My hairdresser has an assistant called Charlie, whom I like. So far so good. But it is very hard to say anything else about Charlie because Charlie insists on being referred to as ‘they’. He/she is gender-ambiguous or unassigned or query-ing, or something. I’m all for people calling themselves what they want, but using the plural pronoun ‘they’ for one person makes nonsense of the entire language.
Recently I stayed at a very grand hotel in Morocco whose restaurant had a tray of reading glasses for people like me who found the menu print too small. What a brilliant idea! Of course the real answer would be to make the print much larger but that would be to admit what is actually true — that most of the hotel guests are old. In my experience this is true of most luxury hotels, and where reading glasses are really needed is in the bathroom. I have spent years stepping into hotel showers, finding three little bottles on the shelf, peering at them to work out which is the shampoo and then going back, dripping, into the bedroom to fetch my reading glasses.

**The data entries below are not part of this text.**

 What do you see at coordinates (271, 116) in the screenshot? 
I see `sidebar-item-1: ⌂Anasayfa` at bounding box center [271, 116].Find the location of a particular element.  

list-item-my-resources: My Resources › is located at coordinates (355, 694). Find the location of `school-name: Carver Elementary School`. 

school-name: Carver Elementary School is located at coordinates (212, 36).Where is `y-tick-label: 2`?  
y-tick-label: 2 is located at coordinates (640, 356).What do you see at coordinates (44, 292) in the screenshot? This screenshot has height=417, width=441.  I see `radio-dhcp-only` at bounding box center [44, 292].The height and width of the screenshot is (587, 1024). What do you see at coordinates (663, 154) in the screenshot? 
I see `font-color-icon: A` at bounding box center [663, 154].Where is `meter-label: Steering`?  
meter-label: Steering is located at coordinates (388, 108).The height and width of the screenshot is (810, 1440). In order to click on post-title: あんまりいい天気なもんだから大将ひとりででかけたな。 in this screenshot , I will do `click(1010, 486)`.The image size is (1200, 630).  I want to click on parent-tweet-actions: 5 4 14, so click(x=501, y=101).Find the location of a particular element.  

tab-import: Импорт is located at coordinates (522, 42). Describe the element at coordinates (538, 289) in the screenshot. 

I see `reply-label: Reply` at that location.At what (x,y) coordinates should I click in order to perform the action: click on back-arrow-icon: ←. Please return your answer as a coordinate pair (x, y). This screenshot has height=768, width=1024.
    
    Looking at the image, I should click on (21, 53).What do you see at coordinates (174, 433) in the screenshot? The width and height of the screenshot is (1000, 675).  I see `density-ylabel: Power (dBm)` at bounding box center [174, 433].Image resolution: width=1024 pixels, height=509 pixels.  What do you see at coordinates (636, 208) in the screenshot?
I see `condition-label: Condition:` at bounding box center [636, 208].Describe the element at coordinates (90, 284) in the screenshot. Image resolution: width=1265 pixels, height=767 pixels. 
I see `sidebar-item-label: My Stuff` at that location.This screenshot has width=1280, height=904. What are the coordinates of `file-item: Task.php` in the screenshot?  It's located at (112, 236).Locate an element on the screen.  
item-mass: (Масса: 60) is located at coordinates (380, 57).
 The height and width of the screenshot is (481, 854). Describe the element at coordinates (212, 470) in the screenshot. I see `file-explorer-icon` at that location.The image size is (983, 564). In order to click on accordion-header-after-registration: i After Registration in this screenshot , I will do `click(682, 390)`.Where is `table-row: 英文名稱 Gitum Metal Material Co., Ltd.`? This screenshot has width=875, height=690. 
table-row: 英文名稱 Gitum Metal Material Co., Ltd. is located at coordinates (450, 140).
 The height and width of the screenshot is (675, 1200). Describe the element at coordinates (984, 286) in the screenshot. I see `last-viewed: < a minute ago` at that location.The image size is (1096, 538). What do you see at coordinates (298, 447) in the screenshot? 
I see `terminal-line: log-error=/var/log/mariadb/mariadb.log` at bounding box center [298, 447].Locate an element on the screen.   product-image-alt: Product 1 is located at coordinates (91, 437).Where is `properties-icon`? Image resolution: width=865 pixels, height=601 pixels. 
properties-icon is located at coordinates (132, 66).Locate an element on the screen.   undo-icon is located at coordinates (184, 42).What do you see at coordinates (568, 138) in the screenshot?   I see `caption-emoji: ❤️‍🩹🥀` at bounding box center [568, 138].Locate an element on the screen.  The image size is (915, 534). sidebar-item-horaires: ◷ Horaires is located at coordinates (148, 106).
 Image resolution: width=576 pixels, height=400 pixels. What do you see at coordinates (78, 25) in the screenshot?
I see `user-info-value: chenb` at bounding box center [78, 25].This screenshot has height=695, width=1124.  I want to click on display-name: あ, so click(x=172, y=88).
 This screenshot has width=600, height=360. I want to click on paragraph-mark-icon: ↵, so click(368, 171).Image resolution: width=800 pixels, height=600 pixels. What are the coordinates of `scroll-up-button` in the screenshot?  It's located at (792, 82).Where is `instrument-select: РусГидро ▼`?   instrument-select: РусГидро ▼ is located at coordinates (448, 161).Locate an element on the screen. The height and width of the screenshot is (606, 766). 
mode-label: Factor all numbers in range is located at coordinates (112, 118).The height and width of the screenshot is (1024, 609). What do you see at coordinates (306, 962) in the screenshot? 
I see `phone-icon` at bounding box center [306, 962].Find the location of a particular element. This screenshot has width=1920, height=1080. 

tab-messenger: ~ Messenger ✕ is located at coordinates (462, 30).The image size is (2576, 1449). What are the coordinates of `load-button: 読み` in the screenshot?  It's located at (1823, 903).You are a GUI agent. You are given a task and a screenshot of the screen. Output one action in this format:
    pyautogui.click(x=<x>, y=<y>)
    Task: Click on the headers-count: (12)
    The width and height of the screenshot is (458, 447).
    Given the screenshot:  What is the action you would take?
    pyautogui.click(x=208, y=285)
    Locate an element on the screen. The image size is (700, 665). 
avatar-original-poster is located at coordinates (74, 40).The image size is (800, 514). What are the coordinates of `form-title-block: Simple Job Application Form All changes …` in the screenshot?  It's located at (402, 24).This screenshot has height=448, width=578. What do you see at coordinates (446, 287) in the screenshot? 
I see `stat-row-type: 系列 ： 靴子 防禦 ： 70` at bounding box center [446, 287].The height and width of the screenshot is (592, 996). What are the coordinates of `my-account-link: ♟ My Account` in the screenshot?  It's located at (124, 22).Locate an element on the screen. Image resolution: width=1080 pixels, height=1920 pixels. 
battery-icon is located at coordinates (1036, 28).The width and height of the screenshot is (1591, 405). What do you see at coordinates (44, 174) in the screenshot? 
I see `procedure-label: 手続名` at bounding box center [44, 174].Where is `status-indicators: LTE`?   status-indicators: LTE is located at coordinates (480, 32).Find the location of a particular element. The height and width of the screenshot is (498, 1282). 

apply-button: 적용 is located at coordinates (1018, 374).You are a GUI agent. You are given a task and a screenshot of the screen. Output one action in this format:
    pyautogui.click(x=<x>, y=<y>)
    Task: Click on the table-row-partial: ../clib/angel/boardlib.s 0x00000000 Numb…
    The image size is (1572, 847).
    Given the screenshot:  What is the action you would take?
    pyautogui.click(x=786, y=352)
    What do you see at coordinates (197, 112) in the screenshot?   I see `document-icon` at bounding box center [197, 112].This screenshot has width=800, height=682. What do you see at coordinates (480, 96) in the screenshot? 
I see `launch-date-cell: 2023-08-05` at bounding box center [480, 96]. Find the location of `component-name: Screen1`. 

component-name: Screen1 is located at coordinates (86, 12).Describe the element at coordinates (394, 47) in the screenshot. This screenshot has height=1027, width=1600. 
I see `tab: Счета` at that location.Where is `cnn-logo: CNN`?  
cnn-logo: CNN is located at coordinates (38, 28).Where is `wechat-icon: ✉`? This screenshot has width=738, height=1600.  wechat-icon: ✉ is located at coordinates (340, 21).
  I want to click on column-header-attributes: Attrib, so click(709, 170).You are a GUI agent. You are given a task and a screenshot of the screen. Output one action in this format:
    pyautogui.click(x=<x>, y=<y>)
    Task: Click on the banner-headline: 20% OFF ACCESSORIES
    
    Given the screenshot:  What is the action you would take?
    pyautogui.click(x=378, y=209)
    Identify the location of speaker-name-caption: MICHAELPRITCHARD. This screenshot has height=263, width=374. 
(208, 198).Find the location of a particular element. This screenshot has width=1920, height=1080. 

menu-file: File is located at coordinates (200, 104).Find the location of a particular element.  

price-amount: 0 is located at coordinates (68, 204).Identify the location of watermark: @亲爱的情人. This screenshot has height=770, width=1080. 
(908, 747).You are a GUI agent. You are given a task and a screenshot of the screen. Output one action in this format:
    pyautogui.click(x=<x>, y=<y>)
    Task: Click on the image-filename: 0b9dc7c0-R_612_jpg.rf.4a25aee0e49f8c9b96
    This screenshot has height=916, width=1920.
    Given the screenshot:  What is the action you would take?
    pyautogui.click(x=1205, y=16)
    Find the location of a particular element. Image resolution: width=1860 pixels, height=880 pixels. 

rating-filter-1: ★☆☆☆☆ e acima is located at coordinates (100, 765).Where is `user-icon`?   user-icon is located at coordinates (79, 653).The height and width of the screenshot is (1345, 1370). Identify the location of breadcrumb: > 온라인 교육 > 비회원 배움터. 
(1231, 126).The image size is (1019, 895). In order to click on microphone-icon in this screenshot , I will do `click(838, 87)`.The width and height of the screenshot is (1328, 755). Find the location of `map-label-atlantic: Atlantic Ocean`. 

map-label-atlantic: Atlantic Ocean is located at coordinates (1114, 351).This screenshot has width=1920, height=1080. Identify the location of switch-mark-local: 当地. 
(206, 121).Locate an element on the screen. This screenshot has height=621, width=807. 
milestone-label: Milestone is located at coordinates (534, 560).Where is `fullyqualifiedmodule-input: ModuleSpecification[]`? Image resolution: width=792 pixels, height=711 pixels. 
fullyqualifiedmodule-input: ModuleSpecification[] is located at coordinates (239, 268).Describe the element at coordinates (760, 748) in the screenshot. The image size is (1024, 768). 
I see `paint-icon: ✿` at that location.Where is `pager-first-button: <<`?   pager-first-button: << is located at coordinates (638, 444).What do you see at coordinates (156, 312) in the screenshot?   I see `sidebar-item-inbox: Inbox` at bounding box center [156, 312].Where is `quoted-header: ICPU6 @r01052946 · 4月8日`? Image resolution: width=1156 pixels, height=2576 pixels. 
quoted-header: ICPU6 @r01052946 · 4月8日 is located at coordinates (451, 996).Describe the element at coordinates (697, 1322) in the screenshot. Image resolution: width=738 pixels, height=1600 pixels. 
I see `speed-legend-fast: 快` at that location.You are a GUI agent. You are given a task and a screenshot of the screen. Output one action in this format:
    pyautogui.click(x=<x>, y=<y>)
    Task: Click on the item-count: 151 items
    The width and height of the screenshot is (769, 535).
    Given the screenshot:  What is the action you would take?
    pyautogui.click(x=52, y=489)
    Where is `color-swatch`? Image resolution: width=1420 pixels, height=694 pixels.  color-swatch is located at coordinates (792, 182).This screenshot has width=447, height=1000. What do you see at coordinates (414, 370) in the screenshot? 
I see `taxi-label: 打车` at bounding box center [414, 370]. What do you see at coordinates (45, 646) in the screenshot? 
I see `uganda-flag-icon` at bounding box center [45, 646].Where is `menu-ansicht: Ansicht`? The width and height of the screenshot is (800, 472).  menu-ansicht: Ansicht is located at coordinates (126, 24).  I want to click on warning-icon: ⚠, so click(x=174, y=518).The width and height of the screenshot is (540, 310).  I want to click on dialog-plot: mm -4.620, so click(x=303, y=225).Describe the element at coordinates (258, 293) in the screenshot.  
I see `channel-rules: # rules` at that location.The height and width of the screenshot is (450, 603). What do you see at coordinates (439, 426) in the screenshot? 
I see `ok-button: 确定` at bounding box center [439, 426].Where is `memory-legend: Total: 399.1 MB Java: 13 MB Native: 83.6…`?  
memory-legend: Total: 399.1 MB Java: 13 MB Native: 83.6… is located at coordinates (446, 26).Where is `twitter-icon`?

Last month I went on one of these speed-awareness courses — which have now been exposed as a money-making racket by the police. I was doing only 36mph on an empty 30mph road but it was in Oxford, and Oxfordshire police are notoriously keen on traffic offences. Nobody stopped me at the time, but a letter arrived a few days later. I could either pay the £100 fine and take three points on my licence, or I could pay £95 for the speed-awareness course and not get the points, which I thought meant my insurance premium would not go up. Wrong. Apparently insurers now ask whether you’ve been on a speed-awareness course, so they can penalise you anyway, and the course, once you include travel and time wasted — four hours in a classroom — costs more than the penalty.
Having said that, I’m quite glad I went. I’d forgotten what school was like and it was funny to see how quickly my 40 classmates sorted themselves into the bad boys who sat at the back and made jokes, and the goody-goods who sat at the front and put their hands up. I was surprised at how many Asian women were there — I never thought Asian women were that keen on speeding. I was one of only about ten white faces and the oldest person by a long chalk. We spent a lot of time being shown photographs of streets, or country roads, and asked to point out potential hazards. Most of my classmates suggested things like parked cars or blind corners, but I kept saying a dog might run out. This is because the one time I nearly had an accident (that’s the one time in almost 50 years of driving) was when I had to swerve to avoid a dog. But then other people started saying ‘or a cat, or a horse, or a cow’, so I shut up.
What did I learn? Well, obviously I learned not to break the speed limit. More surprisingly, I also learned that, in certain circumstances, I can drive much faster than I ever imagined. On country roads, if they have no explicit speed limit signs, you can do 70mph. Fancy that. And perhaps for that reason, most fatal accidents happen on country roads.
Incidentally, the Uber driver who delivered me and the one who collected me both recognised the Islington address. They’d both been on speed-awareness courses. And I noticed that they both drove at a steady 30mph — though, actually, the speed limit throughout Islington is now 20mph. Parp. Parp.